Just googled Duolingo to get a general sense of how it works. As a professional language teacher for most of my life (both English and Spanish), the fact that the Duolingo system uses translation so much is not ideal. Learning to use a language is one skill, translation is quite another and can get in the way of mastering the former. And the fact that Duolingo sells translations done by its participants really rubs me the wrong way. Who would buy translations done by amateurs?


----------



## RVGRINGO (May 16, 2007)

OK: Are you familiar with those squiggly letters and numbers that you must interpret to prove that you are a human on many websites? They are not only for security, but also provide the owners of Duolingo with information on the interpretation, by the human brain after lunch, of distorted or incomplete text elements, as well as combinations. That information is used to teach their computers how to better read old text that may be incomplete or distorted due to age or damage. The use of translation input from students, from many cultural/linguistic bacgrounds, also teaches their computers to better translate text with missing parts, idioms and also regional & cultural variations. All of this is in a concerted effort to digitize the printed and written knowledge and literature of the world before it turns to dust, or is otherwise forgotten. All will be placed on digital media for future generations to decifer; as soon as they can get the equivalent of an 8-track machine or floppy disk to work again. We old teachers of whatever will be, by then, extinct of course.
Since there is money in digitizing for posterity, Duolingo collects the money and we give them the input in exchange for our lessons. So; Duolingo continues to be “a free service“.


----------



## citlali (Mar 4, 2013)

translating Maya is a lot of fun..as there can be lots of differnt translations fro the same sentence..People who are fluent in both have a tough time with it so I can imagine translation by amateurs..I think they have a long road in front of them.


----------



## xolo (May 25, 2014)

The descriptions by citlali are good descriptions of organic, native languages. Of the remaining 70 indigenous languages in Mexico, many have variations over small geographic distances, same as the regional languages of Spain like Galician, or most any area of native, organic languages. 

_Dialect _is not only _not _PC, it is a colonial term that is used to indicate a second class status and this term is widely used in Mexican Spanish even today. In other words, the meaning of it is the language is not a _real _language because it does not have a traditional written form. 

To get back to the OP question, Mérida is predominantly mestizo and Spanish is the widely spoken common language. The revolutionary governments of the 1920s and 1930s really sealed that deal.

And yes, this is my area of academic study. Sorry if I'm a bit pedantic!


----------



## Isla Verde (Oct 19, 2011)

más chueco que la fayuca said:


> _Dialect _is not only _not _PC, it is a colonial term that is used to indicate a second class status and this term is widely used in Mexican Spanish even today. In other words, the meaning of it is the language is not a _real _language because it does not have a traditional written form.

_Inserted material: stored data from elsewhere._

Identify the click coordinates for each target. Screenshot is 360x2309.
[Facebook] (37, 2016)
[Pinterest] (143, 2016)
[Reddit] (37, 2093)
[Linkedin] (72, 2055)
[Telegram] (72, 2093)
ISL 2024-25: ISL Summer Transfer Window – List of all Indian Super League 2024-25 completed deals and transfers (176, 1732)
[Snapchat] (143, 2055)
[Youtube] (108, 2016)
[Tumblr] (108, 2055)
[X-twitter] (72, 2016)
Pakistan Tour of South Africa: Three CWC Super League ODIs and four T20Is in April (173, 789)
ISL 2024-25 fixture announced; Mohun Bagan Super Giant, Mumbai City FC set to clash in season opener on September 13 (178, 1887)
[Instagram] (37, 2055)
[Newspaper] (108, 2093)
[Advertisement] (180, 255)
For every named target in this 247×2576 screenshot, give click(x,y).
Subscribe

As I understand it, a dialect is merely a variant form of a language - dialects of a particular language are generally mutually intelligible. Unfortunately, it is still quite common today in Mexico to call any of the many indigenous languages "dialects", and it is indeed a kind of not so subtle put-down.


----------



## citlali (Mar 4, 2013)

My grand-árents were Basques and spoke Basque which is a non-indo- European language and I never learned it but I used to understand the dialect spoken in the Arcachon area south of Bordeaux. I did not speak it but understood it and there is no way French speaking people could understand that dialect , it was a mixture of French and Spanish sprinkled with local words which made that dialect only understantable by people of the area, my Spanish friends did not understand it either. .I would think the dialects were variances of French but since only the French spoken at court was recognized as correct French everything else was a dialect from either the north or the south which used to be two different languages as well. 

Some of the scholars have studied the Zinacantan version of Tsotsil and Rober Laughlin has written a Zinacantan dictionary but I have yet to find a decent method to learn any of the indigenous languages in Chiapas. You can find a grammar in the internet for Tsotsil but no good teaching method. CELALI was giving classes at a time but most of the students already spoke one indigenous language or had been raised hearing it , as an outsider it is very tough to keep up as your native language has no commun roots . I guess I never learned Basque for the same reasons.


----------